Prompt:
Across the entries below, work out how many lines contain "beside". Please give the number only.

Stored records:
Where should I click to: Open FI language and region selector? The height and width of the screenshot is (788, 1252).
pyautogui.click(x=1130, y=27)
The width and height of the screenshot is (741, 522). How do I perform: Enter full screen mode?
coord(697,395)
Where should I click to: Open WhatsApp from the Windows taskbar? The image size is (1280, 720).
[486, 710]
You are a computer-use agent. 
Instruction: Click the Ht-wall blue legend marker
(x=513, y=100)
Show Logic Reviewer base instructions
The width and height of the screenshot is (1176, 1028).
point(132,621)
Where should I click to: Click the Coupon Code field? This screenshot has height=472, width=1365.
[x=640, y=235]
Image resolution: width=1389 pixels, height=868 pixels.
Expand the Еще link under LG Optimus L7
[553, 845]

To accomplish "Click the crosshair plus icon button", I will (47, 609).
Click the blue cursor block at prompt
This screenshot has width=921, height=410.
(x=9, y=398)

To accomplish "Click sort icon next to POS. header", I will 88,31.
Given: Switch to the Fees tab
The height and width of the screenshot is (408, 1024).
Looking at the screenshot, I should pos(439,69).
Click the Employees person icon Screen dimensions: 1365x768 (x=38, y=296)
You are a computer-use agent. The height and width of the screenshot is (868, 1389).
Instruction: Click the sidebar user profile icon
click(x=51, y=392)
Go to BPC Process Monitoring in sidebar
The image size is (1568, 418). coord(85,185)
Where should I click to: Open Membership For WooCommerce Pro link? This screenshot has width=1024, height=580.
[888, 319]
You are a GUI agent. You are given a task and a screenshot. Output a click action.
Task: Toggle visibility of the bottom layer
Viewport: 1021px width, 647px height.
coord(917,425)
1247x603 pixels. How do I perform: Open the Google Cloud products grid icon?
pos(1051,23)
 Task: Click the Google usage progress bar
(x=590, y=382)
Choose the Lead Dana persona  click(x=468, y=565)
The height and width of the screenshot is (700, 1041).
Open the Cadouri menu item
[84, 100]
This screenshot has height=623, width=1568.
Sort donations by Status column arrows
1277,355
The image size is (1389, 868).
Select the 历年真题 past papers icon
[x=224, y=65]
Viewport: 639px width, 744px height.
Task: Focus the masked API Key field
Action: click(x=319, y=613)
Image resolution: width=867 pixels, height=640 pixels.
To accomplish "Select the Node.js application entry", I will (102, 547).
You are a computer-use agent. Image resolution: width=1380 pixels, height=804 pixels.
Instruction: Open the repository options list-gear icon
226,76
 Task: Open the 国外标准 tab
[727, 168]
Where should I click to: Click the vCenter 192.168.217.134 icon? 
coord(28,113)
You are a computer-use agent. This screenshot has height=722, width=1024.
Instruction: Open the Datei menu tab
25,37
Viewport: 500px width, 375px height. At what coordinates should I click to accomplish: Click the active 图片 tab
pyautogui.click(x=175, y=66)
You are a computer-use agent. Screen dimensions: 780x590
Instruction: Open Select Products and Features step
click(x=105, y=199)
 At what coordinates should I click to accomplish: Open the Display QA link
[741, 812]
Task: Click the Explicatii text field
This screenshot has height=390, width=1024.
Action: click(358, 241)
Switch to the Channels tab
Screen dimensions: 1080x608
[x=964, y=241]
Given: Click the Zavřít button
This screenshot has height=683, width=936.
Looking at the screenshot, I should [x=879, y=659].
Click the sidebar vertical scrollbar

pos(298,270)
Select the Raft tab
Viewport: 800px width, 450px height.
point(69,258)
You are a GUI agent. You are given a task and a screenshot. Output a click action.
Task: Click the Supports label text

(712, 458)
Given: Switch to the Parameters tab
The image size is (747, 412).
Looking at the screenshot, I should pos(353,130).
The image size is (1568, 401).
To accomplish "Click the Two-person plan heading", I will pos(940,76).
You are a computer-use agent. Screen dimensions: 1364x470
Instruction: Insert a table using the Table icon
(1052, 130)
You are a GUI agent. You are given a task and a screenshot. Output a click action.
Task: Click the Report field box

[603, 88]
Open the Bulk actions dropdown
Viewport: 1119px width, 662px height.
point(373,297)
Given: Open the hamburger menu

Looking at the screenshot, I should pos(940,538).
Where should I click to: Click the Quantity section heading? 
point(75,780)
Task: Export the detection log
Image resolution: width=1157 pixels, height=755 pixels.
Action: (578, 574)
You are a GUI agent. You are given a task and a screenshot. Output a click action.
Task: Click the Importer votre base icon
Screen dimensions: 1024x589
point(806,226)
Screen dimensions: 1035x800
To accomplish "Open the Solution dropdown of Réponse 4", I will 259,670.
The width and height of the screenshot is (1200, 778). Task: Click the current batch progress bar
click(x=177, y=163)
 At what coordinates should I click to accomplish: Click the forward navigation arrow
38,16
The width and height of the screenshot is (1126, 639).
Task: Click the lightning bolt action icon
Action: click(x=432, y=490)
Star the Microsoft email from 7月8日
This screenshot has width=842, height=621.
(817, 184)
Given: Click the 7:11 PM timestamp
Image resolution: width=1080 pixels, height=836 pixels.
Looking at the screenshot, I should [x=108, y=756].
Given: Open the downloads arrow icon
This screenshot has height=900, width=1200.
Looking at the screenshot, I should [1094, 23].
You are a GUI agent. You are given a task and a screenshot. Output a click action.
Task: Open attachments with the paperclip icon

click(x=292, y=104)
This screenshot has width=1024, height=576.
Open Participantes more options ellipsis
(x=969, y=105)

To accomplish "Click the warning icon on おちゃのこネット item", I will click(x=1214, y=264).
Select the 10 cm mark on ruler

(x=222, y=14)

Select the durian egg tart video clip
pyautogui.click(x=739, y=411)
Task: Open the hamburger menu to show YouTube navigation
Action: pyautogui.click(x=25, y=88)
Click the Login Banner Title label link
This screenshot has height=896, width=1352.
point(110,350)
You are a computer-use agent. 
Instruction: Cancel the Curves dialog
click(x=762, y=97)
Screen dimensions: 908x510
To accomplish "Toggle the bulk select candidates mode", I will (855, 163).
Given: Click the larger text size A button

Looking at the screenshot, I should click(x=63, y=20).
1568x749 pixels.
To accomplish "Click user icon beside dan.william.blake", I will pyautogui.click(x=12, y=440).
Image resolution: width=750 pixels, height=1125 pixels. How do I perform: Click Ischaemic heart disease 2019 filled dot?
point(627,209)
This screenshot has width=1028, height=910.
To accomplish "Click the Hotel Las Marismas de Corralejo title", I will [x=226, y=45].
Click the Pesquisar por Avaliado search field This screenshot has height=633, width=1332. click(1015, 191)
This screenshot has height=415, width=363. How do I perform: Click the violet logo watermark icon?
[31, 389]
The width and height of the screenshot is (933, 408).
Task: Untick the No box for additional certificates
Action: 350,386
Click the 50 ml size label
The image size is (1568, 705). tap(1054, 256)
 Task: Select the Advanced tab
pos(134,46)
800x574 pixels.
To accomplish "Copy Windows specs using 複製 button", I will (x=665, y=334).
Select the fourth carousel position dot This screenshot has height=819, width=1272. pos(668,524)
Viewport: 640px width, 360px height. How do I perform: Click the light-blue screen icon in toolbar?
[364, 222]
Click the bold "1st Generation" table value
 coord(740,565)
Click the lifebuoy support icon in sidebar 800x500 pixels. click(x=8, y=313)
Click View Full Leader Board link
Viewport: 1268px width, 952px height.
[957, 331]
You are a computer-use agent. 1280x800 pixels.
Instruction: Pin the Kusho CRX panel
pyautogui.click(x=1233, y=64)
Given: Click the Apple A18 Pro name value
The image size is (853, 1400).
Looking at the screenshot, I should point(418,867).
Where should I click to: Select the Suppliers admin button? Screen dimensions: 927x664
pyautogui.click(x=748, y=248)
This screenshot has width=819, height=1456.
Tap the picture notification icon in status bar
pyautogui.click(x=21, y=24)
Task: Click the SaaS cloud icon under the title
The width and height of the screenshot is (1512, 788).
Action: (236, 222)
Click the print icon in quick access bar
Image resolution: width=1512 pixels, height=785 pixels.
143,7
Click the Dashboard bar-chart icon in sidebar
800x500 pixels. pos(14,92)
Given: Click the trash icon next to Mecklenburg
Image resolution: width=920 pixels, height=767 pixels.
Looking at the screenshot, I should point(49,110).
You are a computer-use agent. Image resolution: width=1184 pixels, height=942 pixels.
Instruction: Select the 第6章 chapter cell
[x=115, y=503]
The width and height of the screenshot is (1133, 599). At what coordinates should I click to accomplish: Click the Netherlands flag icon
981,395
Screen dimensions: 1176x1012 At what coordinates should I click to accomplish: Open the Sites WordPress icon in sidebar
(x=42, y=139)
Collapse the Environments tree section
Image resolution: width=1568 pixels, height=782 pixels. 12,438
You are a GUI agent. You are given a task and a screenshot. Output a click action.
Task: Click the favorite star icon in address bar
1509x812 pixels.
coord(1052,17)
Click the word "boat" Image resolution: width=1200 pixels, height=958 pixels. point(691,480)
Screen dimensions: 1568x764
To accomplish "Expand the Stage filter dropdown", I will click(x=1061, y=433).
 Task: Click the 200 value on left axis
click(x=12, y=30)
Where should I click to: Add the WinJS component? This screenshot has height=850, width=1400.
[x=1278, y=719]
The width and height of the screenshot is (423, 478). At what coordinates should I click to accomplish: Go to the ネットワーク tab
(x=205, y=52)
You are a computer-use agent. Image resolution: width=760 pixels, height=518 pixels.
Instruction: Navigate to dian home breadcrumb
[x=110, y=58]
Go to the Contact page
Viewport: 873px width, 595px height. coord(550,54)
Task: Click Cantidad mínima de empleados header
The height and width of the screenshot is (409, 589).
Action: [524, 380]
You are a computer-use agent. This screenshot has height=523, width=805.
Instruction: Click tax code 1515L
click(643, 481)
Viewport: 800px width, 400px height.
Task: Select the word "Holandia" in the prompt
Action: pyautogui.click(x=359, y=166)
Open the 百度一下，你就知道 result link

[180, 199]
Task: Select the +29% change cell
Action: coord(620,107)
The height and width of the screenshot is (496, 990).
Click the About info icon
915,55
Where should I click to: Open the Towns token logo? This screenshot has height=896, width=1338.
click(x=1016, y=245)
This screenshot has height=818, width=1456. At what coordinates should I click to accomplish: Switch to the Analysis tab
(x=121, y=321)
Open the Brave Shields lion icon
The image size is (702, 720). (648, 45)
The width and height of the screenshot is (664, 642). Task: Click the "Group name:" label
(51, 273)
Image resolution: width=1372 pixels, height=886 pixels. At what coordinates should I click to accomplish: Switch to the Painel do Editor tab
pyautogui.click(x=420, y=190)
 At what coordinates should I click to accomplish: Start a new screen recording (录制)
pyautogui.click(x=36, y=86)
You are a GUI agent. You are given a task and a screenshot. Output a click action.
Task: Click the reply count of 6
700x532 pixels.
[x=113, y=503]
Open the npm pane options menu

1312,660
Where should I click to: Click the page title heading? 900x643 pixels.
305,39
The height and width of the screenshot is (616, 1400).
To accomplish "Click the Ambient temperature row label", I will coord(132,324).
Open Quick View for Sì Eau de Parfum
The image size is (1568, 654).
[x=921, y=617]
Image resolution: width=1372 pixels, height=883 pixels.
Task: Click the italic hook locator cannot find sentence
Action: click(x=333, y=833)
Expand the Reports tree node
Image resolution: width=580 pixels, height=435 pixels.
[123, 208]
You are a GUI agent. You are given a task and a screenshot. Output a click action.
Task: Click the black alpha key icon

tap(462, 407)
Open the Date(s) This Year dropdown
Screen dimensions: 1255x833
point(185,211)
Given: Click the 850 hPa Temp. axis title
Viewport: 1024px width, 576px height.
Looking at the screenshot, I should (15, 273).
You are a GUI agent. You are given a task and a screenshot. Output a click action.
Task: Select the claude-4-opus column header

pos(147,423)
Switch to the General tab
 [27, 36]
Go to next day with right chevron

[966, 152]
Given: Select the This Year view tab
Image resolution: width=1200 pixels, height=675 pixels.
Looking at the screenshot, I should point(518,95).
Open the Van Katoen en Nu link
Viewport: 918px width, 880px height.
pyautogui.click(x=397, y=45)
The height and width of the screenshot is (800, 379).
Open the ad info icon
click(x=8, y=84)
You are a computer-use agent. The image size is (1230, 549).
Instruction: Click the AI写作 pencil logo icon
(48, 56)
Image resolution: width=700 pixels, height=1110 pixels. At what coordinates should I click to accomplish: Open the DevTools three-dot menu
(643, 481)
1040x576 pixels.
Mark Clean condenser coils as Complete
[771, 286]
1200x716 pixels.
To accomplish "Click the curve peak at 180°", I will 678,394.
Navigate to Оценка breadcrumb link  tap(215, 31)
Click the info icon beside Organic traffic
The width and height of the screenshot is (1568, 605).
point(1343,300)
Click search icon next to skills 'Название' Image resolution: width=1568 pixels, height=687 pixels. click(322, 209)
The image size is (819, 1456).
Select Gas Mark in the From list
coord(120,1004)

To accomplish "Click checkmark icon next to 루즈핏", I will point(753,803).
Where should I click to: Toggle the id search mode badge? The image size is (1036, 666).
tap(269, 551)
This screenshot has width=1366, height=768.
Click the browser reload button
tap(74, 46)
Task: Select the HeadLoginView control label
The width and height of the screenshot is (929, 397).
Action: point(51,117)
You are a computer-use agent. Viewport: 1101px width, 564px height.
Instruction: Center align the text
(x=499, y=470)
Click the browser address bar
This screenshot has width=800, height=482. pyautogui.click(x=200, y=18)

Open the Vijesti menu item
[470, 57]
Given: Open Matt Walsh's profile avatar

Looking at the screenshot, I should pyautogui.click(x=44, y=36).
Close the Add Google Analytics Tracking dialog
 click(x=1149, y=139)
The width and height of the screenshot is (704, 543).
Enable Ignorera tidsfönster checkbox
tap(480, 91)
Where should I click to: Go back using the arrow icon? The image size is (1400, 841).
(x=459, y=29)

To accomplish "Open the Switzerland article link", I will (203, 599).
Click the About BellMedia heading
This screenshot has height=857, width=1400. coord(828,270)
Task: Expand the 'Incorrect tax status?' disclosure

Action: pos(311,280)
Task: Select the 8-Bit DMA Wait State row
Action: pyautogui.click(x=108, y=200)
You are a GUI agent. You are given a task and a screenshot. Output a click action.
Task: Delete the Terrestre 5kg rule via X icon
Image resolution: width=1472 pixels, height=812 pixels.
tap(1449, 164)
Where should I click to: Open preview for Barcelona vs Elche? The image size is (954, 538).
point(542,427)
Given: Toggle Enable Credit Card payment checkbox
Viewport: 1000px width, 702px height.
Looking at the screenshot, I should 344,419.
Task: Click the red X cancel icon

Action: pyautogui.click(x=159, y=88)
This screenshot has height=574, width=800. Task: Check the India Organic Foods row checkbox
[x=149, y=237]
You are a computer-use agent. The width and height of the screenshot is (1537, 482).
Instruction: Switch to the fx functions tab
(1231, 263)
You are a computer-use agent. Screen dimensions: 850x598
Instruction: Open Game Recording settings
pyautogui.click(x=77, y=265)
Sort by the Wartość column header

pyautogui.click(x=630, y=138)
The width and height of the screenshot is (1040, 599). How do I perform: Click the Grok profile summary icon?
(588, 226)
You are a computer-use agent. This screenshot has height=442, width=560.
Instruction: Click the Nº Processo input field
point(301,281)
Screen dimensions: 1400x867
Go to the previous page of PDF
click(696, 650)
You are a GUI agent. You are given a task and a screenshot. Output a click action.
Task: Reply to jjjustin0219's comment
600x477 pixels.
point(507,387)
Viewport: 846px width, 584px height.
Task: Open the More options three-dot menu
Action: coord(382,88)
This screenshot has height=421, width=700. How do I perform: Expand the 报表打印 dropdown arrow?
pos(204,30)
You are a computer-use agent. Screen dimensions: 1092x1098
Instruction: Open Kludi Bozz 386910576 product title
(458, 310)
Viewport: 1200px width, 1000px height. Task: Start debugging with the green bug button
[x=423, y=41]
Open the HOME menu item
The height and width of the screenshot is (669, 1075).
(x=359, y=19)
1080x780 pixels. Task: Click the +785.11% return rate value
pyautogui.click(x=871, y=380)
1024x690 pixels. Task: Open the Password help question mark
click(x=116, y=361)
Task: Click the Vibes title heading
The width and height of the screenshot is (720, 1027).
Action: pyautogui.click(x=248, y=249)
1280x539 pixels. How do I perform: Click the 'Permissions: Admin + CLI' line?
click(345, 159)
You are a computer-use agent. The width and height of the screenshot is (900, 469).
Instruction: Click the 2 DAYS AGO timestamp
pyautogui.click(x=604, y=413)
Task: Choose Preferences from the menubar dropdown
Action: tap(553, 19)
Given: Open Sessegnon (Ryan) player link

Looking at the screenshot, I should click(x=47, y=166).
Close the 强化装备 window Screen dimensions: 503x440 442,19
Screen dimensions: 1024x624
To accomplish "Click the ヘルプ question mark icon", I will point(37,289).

Written reply:
2